- [What you should do]: Please reproduce every record, keeping each one exactly as written.

- [Task data]:
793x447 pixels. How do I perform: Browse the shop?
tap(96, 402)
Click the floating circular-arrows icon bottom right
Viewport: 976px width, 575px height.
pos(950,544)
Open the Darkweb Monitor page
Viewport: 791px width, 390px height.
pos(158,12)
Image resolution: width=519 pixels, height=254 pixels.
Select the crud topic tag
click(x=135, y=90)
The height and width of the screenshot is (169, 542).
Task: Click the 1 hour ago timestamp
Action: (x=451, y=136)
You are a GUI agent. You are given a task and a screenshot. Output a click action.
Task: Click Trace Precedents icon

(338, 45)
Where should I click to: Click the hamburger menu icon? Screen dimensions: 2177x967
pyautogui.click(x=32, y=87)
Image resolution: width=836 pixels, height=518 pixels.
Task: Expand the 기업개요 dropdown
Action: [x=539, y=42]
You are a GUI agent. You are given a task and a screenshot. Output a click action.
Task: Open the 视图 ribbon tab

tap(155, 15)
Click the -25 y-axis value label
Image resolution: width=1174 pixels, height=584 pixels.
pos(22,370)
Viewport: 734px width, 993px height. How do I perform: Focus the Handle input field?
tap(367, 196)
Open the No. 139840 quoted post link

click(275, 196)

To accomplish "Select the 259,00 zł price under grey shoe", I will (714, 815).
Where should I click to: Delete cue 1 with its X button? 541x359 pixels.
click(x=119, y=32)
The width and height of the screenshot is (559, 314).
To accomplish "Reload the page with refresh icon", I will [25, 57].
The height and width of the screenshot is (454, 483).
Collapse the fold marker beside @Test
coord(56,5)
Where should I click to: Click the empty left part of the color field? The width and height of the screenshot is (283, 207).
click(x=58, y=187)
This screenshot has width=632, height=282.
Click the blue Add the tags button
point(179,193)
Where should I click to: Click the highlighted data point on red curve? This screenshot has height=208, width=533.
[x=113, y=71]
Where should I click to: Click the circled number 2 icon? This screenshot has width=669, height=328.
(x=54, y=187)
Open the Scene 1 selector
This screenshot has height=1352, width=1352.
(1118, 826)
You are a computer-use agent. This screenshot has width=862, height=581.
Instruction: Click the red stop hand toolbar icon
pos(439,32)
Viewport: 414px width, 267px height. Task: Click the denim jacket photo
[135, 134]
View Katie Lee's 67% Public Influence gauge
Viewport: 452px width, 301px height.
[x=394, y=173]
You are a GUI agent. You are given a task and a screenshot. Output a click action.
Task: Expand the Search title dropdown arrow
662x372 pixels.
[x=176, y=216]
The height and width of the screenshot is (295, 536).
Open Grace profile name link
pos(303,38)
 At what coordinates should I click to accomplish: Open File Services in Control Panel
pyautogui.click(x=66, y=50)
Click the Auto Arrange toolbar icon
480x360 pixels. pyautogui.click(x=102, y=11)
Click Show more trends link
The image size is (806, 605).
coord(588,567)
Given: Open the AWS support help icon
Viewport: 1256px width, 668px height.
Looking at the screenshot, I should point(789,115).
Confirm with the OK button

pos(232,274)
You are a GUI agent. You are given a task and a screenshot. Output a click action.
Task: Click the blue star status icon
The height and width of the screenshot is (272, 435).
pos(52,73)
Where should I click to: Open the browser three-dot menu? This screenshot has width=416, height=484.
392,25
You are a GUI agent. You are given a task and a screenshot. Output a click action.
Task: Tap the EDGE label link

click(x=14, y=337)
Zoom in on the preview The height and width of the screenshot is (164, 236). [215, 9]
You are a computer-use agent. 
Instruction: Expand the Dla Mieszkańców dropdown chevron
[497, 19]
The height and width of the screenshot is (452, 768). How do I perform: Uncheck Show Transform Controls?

- [Solution to the problem]:
793x447 pixels. How do I perform: Browse the shop?
tap(96, 402)
Click the floating circular-arrows icon bottom right
Viewport: 976px width, 575px height.
pos(950,544)
Open the Darkweb Monitor page
Viewport: 791px width, 390px height.
pos(158,12)
Image resolution: width=519 pixels, height=254 pixels.
Select the crud topic tag
click(x=135, y=90)
The height and width of the screenshot is (169, 542).
Task: Click the 1 hour ago timestamp
Action: (x=451, y=136)
You are a GUI agent. You are given a task and a screenshot. Output a click action.
Task: Click Trace Precedents icon

(338, 45)
Where should I click to: Click the hamburger menu icon? Screen dimensions: 2177x967
pyautogui.click(x=32, y=87)
Image resolution: width=836 pixels, height=518 pixels.
Task: Expand the 기업개요 dropdown
Action: [x=539, y=42]
You are a GUI agent. You are given a task and a screenshot. Output a click action.
Task: Open the 视图 ribbon tab

tap(155, 15)
Click the -25 y-axis value label
Image resolution: width=1174 pixels, height=584 pixels.
pos(22,370)
Viewport: 734px width, 993px height. How do I perform: Focus the Handle input field?
tap(367, 196)
Open the No. 139840 quoted post link

click(275, 196)

To accomplish "Select the 259,00 zł price under grey shoe", I will (714, 815).
Where should I click to: Delete cue 1 with its X button? 541x359 pixels.
click(x=119, y=32)
The width and height of the screenshot is (559, 314).
To accomplish "Reload the page with refresh icon", I will [25, 57].
The height and width of the screenshot is (454, 483).
Collapse the fold marker beside @Test
coord(56,5)
Where should I click to: Click the empty left part of the color field? The width and height of the screenshot is (283, 207).
click(x=58, y=187)
This screenshot has width=632, height=282.
Click the blue Add the tags button
point(179,193)
Where should I click to: Click the highlighted data point on red curve? This screenshot has height=208, width=533.
[x=113, y=71]
Where should I click to: Click the circled number 2 icon? This screenshot has width=669, height=328.
(x=54, y=187)
Open the Scene 1 selector
This screenshot has height=1352, width=1352.
(1118, 826)
You are a computer-use agent. This screenshot has width=862, height=581.
Instruction: Click the red stop hand toolbar icon
pos(439,32)
Viewport: 414px width, 267px height. Task: Click the denim jacket photo
[135, 134]
View Katie Lee's 67% Public Influence gauge
Viewport: 452px width, 301px height.
[x=394, y=173]
You are a GUI agent. You are given a task and a screenshot. Output a click action.
Task: Expand the Search title dropdown arrow
662x372 pixels.
[x=176, y=216]
The height and width of the screenshot is (295, 536).
Open Grace profile name link
pos(303,38)
 At what coordinates should I click to accomplish: Open File Services in Control Panel
pyautogui.click(x=66, y=50)
Click the Auto Arrange toolbar icon
480x360 pixels. pyautogui.click(x=102, y=11)
Click Show more trends link
The image size is (806, 605).
coord(588,567)
Given: Open the AWS support help icon
Viewport: 1256px width, 668px height.
Looking at the screenshot, I should point(789,115).
Confirm with the OK button

pos(232,274)
You are a GUI agent. You are given a task and a screenshot. Output a click action.
Task: Click the blue star status icon
The height and width of the screenshot is (272, 435).
pos(52,73)
Where should I click to: Open the browser three-dot menu? This screenshot has width=416, height=484.
392,25
You are a GUI agent. You are given a task and a screenshot. Output a click action.
Task: Tap the EDGE label link

click(x=14, y=337)
Zoom in on the preview The height and width of the screenshot is (164, 236). [215, 9]
You are a computer-use agent. 
Instruction: Expand the Dla Mieszkańców dropdown chevron
[497, 19]
The height and width of the screenshot is (452, 768). How do I perform: Uncheck Show Transform Controls?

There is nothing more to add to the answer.